W dniu 2016-03-14 08:36:40 użytkownik Dmitry Yemanov dimitr@... [firebird-support] <firebird-support@yahoogroups.com> napisał:

> SELECT * FROM dbo.XXX X WHERE X.A BETWEEN 2 AND 30 *AND* X.B BETWEEN 5
> AND 60
...
> As you can see only A key is used but B key should be also used.
> I am missing something?

Yes, you do. If the first segment is matched for non-equality, then the
following segments cannot be used.

 

Why?

Index is a Tree? And if i found VALUE 2 in A key then i can fast find value 5 in sub key (leaf)

You scan through keys in A, and then in finded nodes you look for leafs in B

Expanding on Dmitry's answer...

Yes, the index is a tree, but it's not a tree the way you imagine it.  At least not the way

I imagine you imagine it, which is something like this:.  The top of the index has ranges

of values for the first field in the index, which point to narrower ranges of values for  for

the first field, going down to the point where you get a single value for the first field with

ranges of values for the second field hanging under it.  Indexes like that get unbalanced

easily and tend to be very deep.

A Firebird index key is a single value built out of all parts of a compound key with some

extra stuff dribbled around so you can tell the difference between the pairs of values

"deadlock" "search" and "dead" "locksearch".  The whole key is mangled so it compares

correctly bytewise.  An index entry has a prefix, a key - possibly missing some front

bytes - and the database key (record id) of the matching record.  A single level Firebird 

index is just a stream of index entries.  It's a little more complicated than that to reduce 

the cost of reading large pages(*).  

When there are too many entries to fit on a single page, Firebird splits the page and

creates a new level(**) above the level with index keys and record ids.  The upper level

has index keys, record ids, and the page number of the lower level index page that

starts with that index key and record id(***).  The lower levels have pointers to their

upper level, and to their right and left neighbors.

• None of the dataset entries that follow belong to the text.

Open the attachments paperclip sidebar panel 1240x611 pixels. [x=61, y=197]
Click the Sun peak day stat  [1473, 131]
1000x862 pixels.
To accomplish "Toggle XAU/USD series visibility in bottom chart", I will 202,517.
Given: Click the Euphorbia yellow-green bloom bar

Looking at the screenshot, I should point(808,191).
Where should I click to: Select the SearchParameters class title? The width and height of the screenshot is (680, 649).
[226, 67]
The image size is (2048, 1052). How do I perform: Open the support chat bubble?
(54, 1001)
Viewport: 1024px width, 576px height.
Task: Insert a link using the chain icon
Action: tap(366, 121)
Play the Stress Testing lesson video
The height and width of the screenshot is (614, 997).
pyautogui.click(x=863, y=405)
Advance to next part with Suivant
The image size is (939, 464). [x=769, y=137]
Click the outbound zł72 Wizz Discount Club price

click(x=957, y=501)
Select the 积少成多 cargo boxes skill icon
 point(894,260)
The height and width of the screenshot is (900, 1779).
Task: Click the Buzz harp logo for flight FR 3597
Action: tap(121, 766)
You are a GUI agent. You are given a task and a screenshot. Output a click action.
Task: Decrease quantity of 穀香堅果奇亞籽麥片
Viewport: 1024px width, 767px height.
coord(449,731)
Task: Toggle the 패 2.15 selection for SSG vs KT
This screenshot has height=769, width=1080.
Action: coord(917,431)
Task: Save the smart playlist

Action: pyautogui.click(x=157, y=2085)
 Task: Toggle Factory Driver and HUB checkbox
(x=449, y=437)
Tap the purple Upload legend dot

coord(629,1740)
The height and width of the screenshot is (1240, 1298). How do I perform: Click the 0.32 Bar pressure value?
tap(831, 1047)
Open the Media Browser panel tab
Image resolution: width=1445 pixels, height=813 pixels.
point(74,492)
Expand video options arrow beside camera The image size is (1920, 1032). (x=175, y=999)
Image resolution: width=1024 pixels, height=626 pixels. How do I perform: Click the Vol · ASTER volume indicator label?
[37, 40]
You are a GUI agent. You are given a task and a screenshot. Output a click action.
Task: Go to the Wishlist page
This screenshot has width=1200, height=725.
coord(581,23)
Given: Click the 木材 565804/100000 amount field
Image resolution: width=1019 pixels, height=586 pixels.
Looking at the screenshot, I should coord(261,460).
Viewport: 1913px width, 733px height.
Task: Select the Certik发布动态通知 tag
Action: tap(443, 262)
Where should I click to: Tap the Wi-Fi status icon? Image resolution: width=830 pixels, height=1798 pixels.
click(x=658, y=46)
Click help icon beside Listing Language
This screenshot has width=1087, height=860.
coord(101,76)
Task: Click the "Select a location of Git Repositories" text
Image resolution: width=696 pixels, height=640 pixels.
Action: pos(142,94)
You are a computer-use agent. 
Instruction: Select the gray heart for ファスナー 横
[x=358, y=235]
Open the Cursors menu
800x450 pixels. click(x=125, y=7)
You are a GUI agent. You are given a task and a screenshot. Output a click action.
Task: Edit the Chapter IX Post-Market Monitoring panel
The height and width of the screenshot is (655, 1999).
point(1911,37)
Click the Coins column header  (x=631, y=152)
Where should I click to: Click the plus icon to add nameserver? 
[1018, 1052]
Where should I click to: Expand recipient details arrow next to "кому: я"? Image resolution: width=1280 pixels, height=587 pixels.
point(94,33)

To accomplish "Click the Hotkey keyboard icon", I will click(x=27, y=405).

Each time an index page splits(****), the first key and record id pair of the new page 

gets pushed up to the next level.  Eventually the upper level has to split and a new, 

even higher level is created pointing to the next layer down.

Which is a very long winded way of saying that the Firebird index handling code 

hasn't a clue that it's looking at a compound index, let alone where the values are

split.  If you want to do range retrievals on several fields, create an index for each

one.  Then, when Firebird executes the search, it will search one index, building

a bitmap of record ids in that range, then search the other building a second bitmap

and combine the two bitmaps to retrieve only those records that match both criteria.

Good luck,

Ann

(*) Index entries are variable length so you can't use a binary search on an index 

page.  When pages got bigger that 4KBb, the time spent on index searches went

mostly into reading, on average, half the page.  Now indexes in databases with 

large page sizes have an internal index that cuts the average read of a 16Kb page

from 8Kb to 1Kb

(**) To simplify internal bookkeeping, the first physical page allocated to an index

will always be the top page, so there's some fancy data shuffling when a new level

is created.  First Firebird creates two new pages, then it moves the data from the

old top level to the new pages and fills the old top level with pointers down to the 

new pages. 

(***) The record id is propagated to the upper levels to make each index entry unique, 

even when the keys aren't.  That saves a lot of time in index garbage collection but 

isn't otherwise interesting.  

(****) The way a page split works depends on where the entry that caused the split 

would go on the page. If the new entry goes in the middle of the page, half the entries 

are moved to the new page.   If it would have been the last entry, most of the entries 

stay on the old page and only enough to start the new page goes on that page. So

if you're loading records in key order - or using a sequence to create your keys - the

index stays dense.